What the new P2P regulations mean for Zopa investors
Blogs on 10th June 2019
Posted by Jaidev Janardana on 04/06/19
You may have seen that the Financial Conduct Authority (FCA) just announced new regulations which will cover peer-to-peer (P2P) investments.
We wanted to outline what this means for you as an investor, as well as our response.
What this means for P2P investors
Before we go any further, the headline for you is that nothing changes with your Zopa investment. You don’t need to do anything, your investment – rates, loan book, target return – are not affected.
We are comfortable that we are well positioned to comply with the rules, which come into force on December 9 2019. They call for many things that Zopa is leading the sector on already, so in some ways they are simply formalising our best practices.
For investors in P2P generally, there are lots of good things in the new rules. You can expect platforms to be more transparent with disclosures so you can easily assess their track record of performance, approach to risk management, the underlying asset class you are investing in and the platform operating model.
So, what has happened?
The FCA announced a ‘post implementation review of loan-based crowdfunding platforms’ in July last year. In other words, they were considering additional regulations for P2P platforms. Today it confirmed which rules it’s going to bring in. As mentioned, the majority of these are reflective of how we do business already. But in addition, there will now also be appropriateness tests and marketing restrictions – which will place limits on how much some new investors can put into a P2P platform.
Existing customers of Zopa will not be affected by these limits. However, new customers to Zopa, who are not classed as ‘sophisticated’ or ‘high net worth’ investors, will start off with limits on how much they can put into a platform. Once they gain experience with the product, these restrictions will ease and they will be able to invest more. This actually reflects what we have seen over time from our customers who typically fund an initial amount and then build up their portfolio each year, as they get more comfortable with how the product works.
Why were these regulations brought in?
The FCA started to regulate P2P lending back in 2014 through a set of temporary regulations. Since then the peer-to-peer market has grown, bringing in many newcomers including platforms with more complex business models and a variety of different asset classes, ranging from high value loans like property development to smaller, personal loans, like Zopa offers.
These rules have been brought in to make sure that all the players in the sector meet the same standards, and they cover everyone – whether they’ve been in the business 14 days or 14 years.
What do we think?
Throughout the consultation period we have been in conversation with the FCA, and we’re broadly supportive of the new rules put forward. We have always believed strongly in a well-regulated industry and have lobbied for years for effective regulation.

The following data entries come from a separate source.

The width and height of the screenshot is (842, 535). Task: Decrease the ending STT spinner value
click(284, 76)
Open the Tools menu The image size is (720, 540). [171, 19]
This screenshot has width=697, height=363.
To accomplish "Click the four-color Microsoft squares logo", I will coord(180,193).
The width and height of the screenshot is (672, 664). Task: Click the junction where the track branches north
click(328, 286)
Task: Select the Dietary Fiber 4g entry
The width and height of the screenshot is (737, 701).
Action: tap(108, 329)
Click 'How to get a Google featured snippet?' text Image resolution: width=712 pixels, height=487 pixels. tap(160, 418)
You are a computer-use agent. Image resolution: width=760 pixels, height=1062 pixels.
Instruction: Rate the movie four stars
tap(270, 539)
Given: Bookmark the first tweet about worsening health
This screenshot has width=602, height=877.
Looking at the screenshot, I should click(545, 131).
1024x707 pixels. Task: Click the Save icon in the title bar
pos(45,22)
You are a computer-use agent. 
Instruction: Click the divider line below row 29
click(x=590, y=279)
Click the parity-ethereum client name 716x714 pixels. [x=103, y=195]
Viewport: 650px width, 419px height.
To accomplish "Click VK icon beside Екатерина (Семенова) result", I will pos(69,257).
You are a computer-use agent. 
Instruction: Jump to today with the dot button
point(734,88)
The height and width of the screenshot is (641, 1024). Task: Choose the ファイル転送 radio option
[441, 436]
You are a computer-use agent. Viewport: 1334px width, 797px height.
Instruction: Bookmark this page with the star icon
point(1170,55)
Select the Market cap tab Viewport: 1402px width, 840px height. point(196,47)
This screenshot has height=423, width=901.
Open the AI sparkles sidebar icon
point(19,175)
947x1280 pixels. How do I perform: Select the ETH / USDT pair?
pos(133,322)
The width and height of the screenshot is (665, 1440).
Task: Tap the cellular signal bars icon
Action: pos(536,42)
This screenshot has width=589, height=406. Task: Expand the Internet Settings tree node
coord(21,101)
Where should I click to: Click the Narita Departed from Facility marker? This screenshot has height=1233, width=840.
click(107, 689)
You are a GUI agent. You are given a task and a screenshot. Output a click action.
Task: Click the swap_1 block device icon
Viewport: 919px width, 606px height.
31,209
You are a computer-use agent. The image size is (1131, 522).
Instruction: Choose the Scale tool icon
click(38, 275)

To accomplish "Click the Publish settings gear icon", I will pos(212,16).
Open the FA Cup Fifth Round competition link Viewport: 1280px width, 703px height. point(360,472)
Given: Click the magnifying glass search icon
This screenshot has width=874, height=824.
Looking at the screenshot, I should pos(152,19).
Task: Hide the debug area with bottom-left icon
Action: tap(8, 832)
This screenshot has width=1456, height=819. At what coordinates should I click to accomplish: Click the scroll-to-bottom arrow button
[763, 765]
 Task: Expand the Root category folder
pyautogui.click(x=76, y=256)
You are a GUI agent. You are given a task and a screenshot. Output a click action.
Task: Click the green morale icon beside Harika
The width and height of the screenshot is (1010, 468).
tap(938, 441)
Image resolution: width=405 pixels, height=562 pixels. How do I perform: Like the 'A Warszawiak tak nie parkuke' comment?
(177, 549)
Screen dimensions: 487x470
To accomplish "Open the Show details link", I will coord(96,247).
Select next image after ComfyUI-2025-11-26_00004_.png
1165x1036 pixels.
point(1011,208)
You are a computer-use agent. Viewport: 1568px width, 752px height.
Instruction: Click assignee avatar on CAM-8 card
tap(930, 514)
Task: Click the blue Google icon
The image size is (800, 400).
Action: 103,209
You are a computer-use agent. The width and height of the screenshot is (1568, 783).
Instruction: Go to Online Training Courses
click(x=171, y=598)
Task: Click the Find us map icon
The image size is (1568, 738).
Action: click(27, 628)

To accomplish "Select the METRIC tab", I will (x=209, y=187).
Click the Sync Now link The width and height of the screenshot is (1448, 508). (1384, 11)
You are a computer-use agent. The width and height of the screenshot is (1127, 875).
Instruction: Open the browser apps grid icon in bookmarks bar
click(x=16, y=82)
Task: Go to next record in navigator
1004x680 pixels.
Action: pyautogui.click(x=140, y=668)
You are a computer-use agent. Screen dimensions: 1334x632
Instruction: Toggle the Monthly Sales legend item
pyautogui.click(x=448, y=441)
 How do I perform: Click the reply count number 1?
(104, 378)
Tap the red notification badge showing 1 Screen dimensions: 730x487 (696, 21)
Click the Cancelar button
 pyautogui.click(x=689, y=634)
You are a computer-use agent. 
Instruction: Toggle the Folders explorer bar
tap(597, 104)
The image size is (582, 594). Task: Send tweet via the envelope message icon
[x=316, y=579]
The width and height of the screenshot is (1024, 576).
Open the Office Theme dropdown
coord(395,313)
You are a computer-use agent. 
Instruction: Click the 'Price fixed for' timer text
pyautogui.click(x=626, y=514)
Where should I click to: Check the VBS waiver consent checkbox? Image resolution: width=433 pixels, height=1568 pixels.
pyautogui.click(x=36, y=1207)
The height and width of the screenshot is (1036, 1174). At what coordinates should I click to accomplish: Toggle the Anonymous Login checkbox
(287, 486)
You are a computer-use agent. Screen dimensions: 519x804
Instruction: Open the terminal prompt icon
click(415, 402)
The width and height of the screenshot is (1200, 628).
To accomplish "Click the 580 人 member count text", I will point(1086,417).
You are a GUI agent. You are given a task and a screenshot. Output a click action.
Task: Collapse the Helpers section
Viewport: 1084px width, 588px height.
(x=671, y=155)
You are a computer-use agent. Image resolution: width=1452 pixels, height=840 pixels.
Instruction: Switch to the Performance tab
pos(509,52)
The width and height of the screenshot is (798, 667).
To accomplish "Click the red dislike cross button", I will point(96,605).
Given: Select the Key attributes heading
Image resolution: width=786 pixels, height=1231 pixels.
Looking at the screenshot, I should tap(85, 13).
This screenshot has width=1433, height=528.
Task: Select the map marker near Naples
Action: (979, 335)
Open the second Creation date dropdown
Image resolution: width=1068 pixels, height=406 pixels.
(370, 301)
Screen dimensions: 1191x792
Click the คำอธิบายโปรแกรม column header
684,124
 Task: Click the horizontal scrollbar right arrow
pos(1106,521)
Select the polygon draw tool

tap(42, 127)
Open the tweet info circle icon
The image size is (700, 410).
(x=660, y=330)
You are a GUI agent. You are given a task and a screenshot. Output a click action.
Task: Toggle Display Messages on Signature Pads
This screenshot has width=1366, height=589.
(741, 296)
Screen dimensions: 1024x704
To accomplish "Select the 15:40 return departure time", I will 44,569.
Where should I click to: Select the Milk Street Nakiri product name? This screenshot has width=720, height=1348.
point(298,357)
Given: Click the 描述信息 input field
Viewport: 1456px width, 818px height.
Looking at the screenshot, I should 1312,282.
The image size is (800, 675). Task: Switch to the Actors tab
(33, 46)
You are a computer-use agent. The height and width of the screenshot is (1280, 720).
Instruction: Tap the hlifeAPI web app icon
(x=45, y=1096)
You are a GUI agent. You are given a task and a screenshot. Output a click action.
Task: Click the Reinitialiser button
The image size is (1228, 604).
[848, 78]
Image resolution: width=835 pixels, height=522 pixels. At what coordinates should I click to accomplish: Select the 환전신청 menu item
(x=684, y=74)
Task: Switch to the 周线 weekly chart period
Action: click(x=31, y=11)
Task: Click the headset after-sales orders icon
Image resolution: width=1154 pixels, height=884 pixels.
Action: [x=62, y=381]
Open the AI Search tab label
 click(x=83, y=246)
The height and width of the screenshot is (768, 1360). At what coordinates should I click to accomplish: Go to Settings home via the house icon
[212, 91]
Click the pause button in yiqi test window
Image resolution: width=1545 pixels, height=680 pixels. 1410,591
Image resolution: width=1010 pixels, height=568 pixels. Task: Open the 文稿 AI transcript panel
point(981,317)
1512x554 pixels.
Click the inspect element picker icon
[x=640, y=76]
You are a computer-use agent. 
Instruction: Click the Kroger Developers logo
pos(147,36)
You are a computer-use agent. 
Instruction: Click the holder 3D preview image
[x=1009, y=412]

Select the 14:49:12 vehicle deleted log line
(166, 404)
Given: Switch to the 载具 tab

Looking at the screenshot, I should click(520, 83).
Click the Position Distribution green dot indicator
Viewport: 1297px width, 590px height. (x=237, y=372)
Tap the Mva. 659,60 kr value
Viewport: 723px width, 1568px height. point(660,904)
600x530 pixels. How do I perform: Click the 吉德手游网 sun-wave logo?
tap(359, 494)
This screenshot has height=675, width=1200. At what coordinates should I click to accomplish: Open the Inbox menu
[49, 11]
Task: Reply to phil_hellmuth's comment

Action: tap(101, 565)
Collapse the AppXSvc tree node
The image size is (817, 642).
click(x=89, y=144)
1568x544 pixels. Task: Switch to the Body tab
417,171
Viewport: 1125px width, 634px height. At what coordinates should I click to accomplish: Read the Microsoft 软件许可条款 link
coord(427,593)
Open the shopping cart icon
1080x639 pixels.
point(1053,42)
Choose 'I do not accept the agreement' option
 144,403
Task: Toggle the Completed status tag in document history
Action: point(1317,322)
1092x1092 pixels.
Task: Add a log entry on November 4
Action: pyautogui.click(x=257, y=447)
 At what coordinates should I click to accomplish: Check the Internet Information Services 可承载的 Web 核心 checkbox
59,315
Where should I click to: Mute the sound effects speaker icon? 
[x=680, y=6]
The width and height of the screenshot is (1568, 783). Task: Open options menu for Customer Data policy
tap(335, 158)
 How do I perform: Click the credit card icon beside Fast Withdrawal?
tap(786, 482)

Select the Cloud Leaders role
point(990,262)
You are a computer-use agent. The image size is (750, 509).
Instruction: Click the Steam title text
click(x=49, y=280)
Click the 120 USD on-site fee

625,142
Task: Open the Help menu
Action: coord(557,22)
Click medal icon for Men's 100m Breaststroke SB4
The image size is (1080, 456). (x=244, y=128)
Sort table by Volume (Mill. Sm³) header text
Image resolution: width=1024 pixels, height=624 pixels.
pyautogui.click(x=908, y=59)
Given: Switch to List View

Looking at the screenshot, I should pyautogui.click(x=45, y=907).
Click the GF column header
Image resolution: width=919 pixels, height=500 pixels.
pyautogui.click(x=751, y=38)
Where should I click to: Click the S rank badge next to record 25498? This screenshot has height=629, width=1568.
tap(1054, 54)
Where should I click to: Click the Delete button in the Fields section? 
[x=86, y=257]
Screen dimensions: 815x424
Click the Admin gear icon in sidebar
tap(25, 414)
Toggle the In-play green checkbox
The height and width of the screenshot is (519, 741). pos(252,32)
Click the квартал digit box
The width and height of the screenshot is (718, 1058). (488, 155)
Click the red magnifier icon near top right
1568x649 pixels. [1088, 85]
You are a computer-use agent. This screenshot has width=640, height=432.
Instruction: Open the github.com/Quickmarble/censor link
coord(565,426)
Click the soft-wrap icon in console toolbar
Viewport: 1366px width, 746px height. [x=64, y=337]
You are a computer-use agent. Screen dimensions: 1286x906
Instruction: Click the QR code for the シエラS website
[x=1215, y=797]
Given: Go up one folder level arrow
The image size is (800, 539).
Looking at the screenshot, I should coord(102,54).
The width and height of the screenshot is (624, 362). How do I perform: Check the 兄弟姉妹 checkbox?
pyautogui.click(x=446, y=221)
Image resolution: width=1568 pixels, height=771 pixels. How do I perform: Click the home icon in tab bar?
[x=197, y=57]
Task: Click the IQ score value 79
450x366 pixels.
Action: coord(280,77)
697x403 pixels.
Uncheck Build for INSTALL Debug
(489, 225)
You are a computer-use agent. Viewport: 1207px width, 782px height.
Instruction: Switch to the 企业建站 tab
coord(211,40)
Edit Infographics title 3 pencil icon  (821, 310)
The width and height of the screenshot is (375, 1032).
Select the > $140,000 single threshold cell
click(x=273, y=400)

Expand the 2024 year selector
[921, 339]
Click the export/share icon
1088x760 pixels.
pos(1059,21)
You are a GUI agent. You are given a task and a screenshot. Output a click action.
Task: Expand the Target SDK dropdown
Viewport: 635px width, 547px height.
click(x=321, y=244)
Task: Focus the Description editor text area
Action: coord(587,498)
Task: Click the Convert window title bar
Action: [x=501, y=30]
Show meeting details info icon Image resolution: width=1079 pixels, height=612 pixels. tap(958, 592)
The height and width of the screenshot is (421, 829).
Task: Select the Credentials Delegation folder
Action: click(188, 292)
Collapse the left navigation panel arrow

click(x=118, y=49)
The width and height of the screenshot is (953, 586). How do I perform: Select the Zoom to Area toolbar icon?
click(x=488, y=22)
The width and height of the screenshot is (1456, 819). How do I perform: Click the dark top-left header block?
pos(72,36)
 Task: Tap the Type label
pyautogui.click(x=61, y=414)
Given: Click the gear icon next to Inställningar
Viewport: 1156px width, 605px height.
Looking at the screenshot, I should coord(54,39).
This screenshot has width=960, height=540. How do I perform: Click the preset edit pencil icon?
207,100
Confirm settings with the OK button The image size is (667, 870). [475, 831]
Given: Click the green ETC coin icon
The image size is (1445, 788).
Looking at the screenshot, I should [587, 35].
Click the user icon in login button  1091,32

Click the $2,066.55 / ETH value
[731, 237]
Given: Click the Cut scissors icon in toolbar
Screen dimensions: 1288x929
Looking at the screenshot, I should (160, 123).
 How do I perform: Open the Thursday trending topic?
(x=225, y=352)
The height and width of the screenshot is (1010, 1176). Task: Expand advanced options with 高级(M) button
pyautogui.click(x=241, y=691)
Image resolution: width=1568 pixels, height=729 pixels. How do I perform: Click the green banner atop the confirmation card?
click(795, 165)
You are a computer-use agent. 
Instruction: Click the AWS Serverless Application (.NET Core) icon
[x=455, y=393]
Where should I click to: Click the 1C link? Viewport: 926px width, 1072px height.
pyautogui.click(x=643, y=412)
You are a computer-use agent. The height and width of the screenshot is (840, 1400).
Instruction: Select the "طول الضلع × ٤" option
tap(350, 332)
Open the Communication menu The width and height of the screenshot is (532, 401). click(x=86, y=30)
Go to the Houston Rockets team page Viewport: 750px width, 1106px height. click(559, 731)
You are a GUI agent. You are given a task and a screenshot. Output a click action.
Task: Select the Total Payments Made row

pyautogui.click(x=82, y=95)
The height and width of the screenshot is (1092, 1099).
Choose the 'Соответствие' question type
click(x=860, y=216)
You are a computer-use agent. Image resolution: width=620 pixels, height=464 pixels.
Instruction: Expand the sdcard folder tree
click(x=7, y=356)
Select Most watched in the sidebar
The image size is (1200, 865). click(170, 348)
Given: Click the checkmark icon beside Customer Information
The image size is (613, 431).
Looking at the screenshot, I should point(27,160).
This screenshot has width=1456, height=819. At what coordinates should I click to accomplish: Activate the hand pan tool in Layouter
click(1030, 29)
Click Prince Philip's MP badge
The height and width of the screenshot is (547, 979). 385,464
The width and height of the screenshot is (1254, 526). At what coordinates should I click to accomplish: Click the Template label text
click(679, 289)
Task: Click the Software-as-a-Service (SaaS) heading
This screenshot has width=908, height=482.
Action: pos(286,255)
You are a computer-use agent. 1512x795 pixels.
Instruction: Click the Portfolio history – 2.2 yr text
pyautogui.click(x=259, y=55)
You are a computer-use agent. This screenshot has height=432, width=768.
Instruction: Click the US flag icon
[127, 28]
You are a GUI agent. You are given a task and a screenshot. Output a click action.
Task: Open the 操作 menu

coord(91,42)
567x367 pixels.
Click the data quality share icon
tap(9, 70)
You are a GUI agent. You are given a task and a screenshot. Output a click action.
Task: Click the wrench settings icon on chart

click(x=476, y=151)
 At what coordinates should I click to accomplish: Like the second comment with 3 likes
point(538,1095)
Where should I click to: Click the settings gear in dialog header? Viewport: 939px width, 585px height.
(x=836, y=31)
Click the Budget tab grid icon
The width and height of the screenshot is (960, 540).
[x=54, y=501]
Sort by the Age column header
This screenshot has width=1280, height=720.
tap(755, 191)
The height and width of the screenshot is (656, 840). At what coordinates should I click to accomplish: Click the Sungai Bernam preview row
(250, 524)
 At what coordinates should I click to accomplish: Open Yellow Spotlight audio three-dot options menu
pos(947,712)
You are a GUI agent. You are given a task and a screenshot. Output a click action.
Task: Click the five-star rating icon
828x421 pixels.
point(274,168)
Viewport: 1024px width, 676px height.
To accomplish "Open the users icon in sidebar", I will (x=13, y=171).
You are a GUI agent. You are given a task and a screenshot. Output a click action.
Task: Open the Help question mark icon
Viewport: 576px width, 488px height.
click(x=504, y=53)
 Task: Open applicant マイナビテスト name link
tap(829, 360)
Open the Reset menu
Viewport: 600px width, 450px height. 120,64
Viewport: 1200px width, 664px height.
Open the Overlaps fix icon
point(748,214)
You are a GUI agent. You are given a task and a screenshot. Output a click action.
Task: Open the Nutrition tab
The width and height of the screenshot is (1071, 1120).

We share the FCA’s view that investors need to recognise the risks of P2P lending and already require our customers to confirm they understand our product before they invest. We also have internal procedures in place to gather feedback from customers and make improvements based on this. Therefore, we are in favour of the proposed appropriateness tests as a way of gauging an investor’s knowledge of our specific platform and the associated risks, as well as their understanding of P2P lending more broadly.
We typically expect investors to build up how much money they have in Zopa over time and have always viewed P2P as part of a diversified portfolio of savings and investments. Therefore, we don’t see temporary investment limits on new P2P customers impacting our business. However, we are concerned that the introduction of these limits doesn’t take into account the diversity of risk levels to which investors are exposed across different platforms.
As the world’s first P2P platform we have 14 years’ experience in risk management and as specialists in consumer lending, benefit from the data available through the big three credit rating agencies. We don’t offer the highest returns in the sector but compete with traditional lenders for prime customers. Our approach of offering a low risk, well-diversified portfolio of personal loans saw us through the 2008 financial crisis and has generated over £250 million in interest for our investors.
What happens now?
Like we say, nothing changes for existing customers and you don’t need to do anything your end. The rules outlined by the FCA must be implemented by December 9 2019. We’ll be rolling out changes over the coming months.